With the pictures left aside, write out exactly the lines of the listing below from the line with "Task: Click the" to the line with "Given: Click the", both included, and only those.

Segment Start: Material for the task

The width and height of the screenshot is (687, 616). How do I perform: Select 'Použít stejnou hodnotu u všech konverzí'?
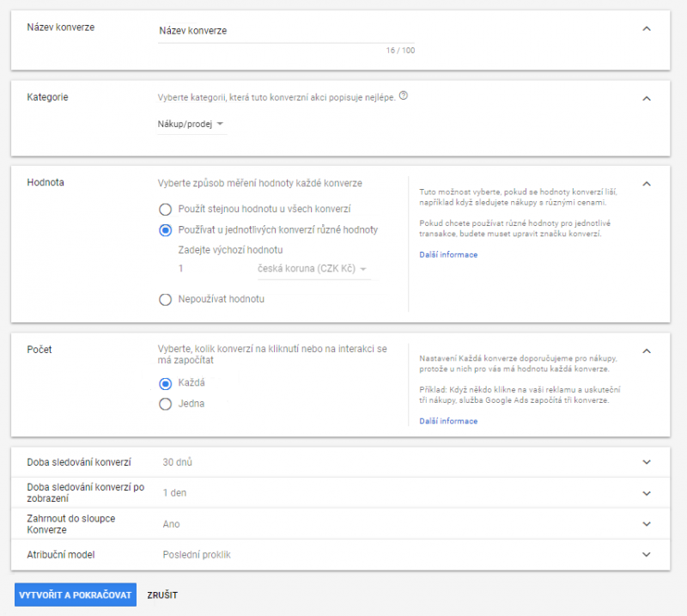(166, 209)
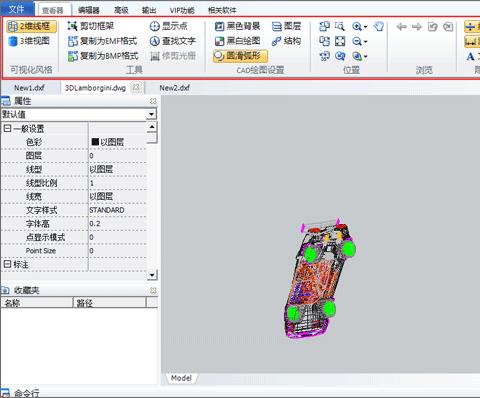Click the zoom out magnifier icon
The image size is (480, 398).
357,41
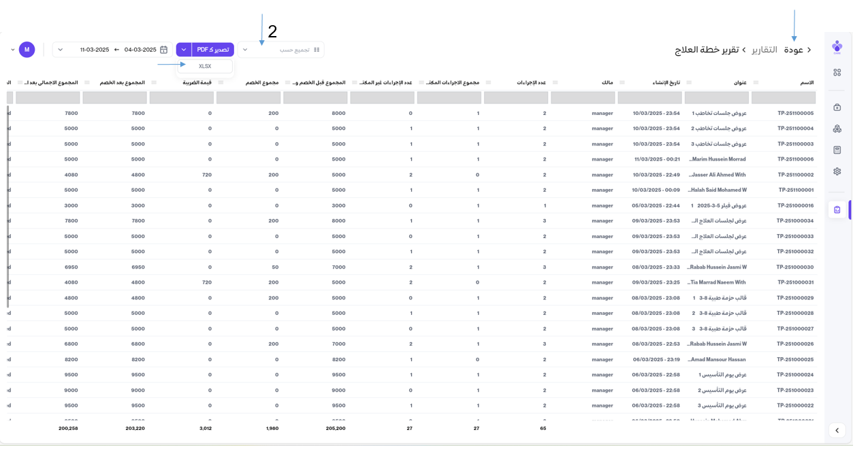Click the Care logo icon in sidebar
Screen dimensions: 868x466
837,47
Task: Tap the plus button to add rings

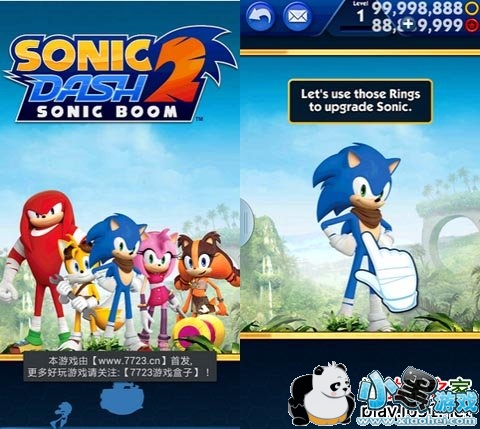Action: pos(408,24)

Segment End: Material for the task
Segment Start: Material for the task

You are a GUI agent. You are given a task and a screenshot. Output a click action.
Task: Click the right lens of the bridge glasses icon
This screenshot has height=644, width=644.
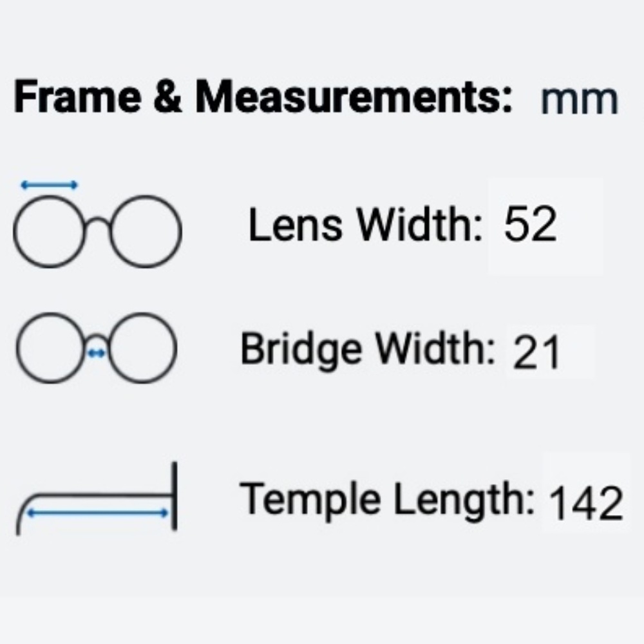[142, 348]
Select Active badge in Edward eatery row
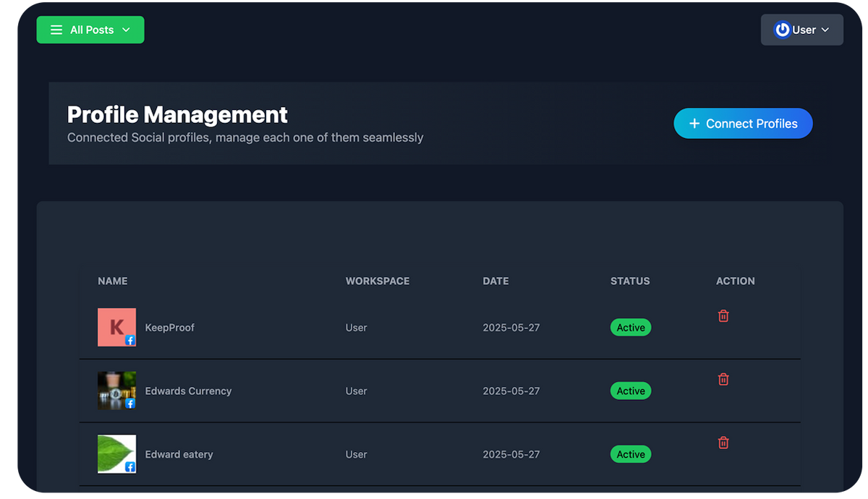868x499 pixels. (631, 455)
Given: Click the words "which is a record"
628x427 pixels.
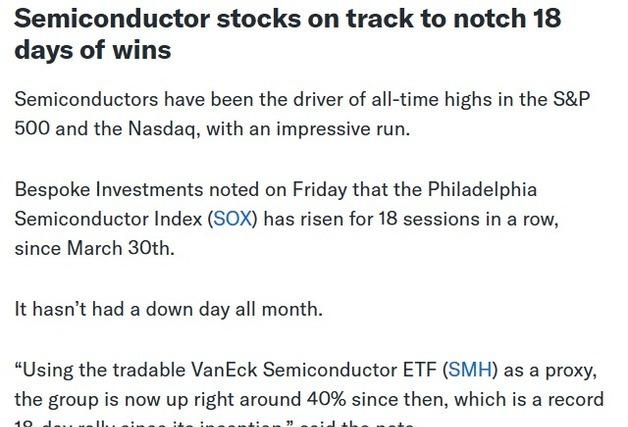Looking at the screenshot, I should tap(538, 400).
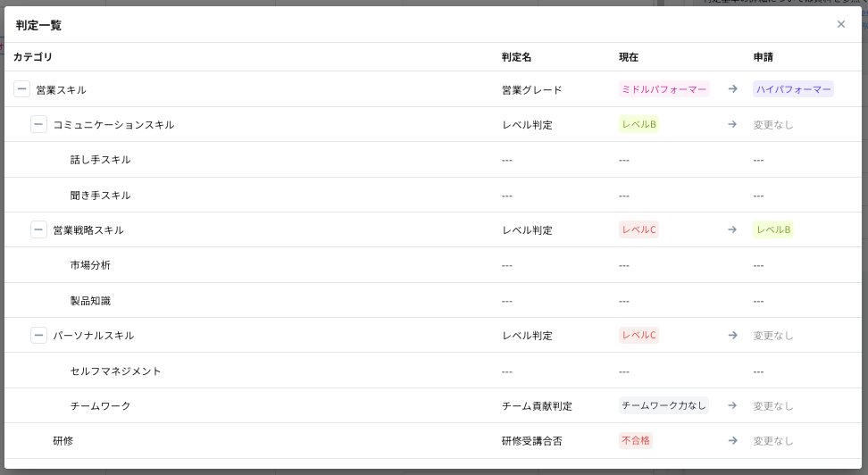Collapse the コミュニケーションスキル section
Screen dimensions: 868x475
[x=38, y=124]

Segment End: Material for the task

--- Task solution ---
Task: Click the right lens of the bridge glasses icon
This screenshot has height=644, width=644.
[142, 348]
Select Active badge in Edward eatery row
868x499 pixels. (631, 455)
Given: Click the words "which is a record"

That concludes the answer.